Requirements -
Copy the lines below word for word, leaving out the pictures.

━━━━

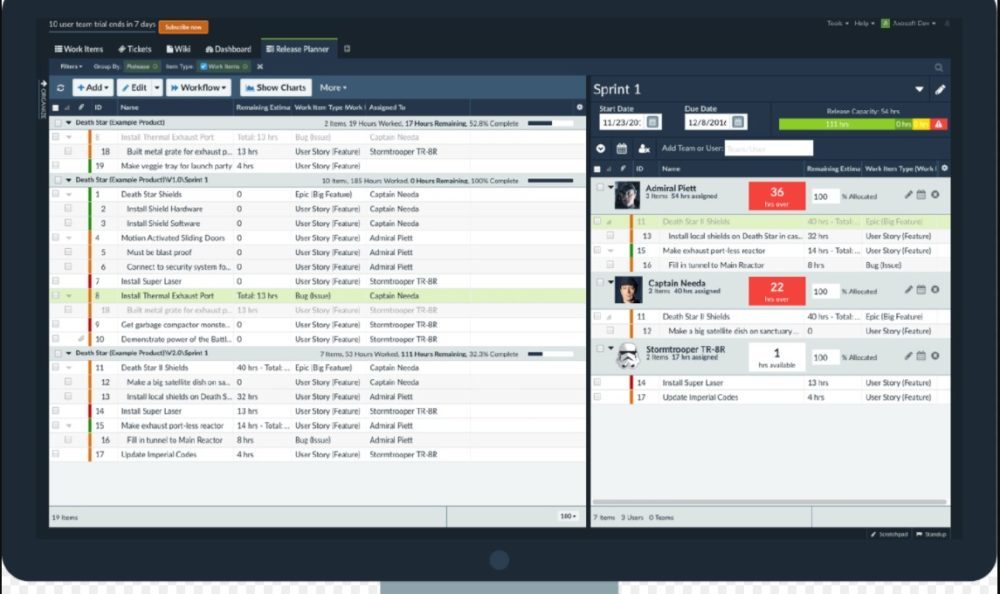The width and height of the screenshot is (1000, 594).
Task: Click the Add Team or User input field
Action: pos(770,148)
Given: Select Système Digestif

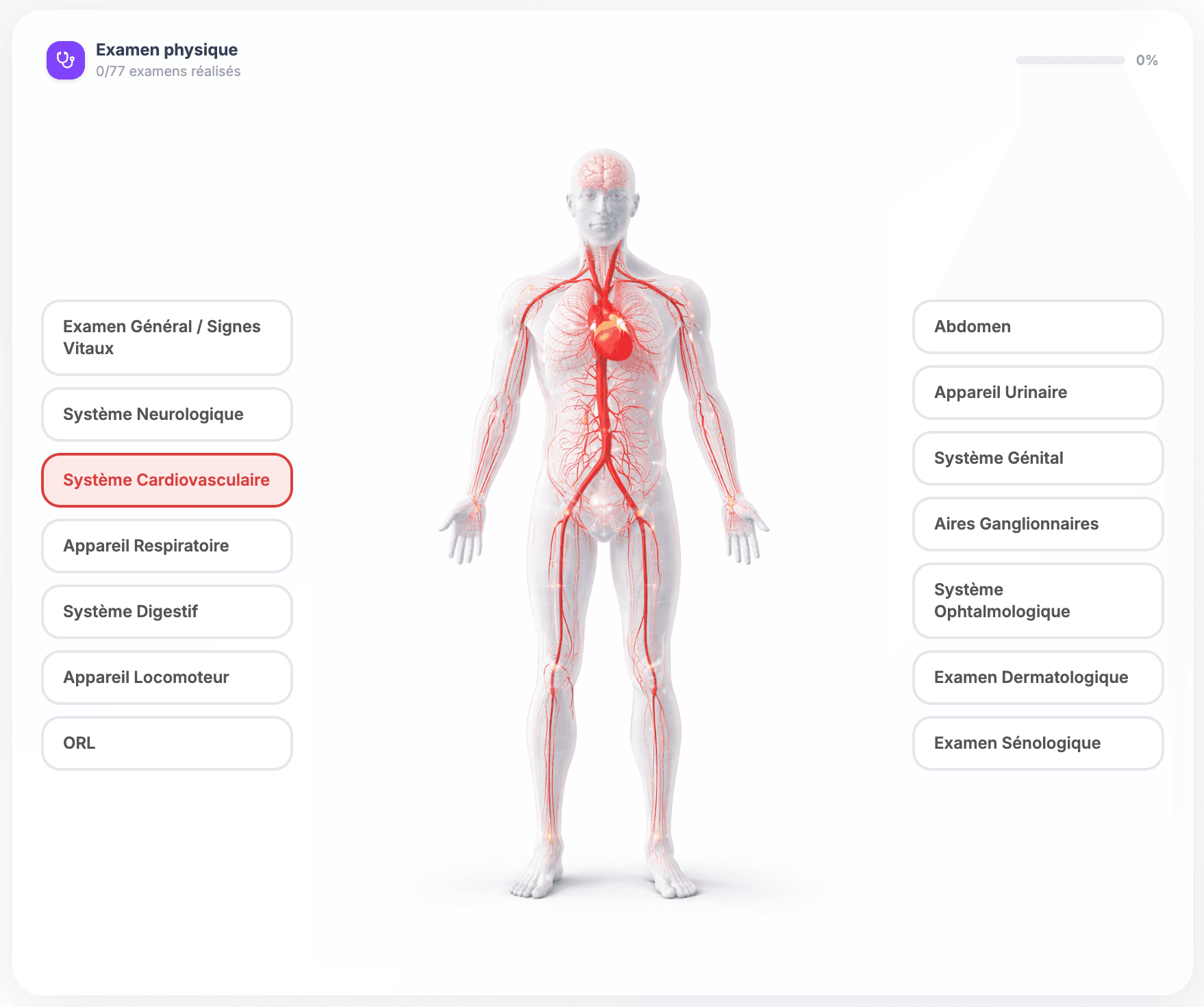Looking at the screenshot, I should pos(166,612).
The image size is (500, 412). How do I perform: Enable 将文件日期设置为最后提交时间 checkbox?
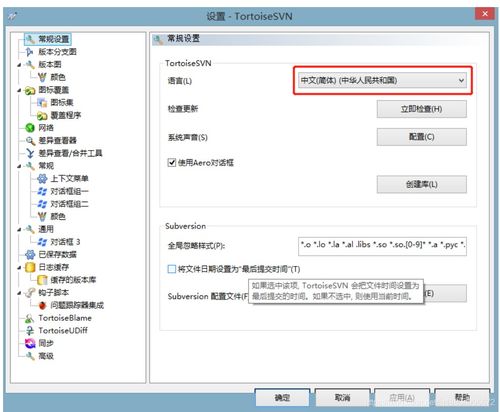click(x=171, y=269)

━━━━

Output below -
The width and height of the screenshot is (1000, 594).
Task: Click the Add Team or User input field
Action: pos(770,148)
Given: Select Système Digestif

Looking at the screenshot, I should pos(166,612).
The image size is (500, 412). How do I perform: Enable 将文件日期设置为最后提交时间 checkbox?
click(x=171, y=269)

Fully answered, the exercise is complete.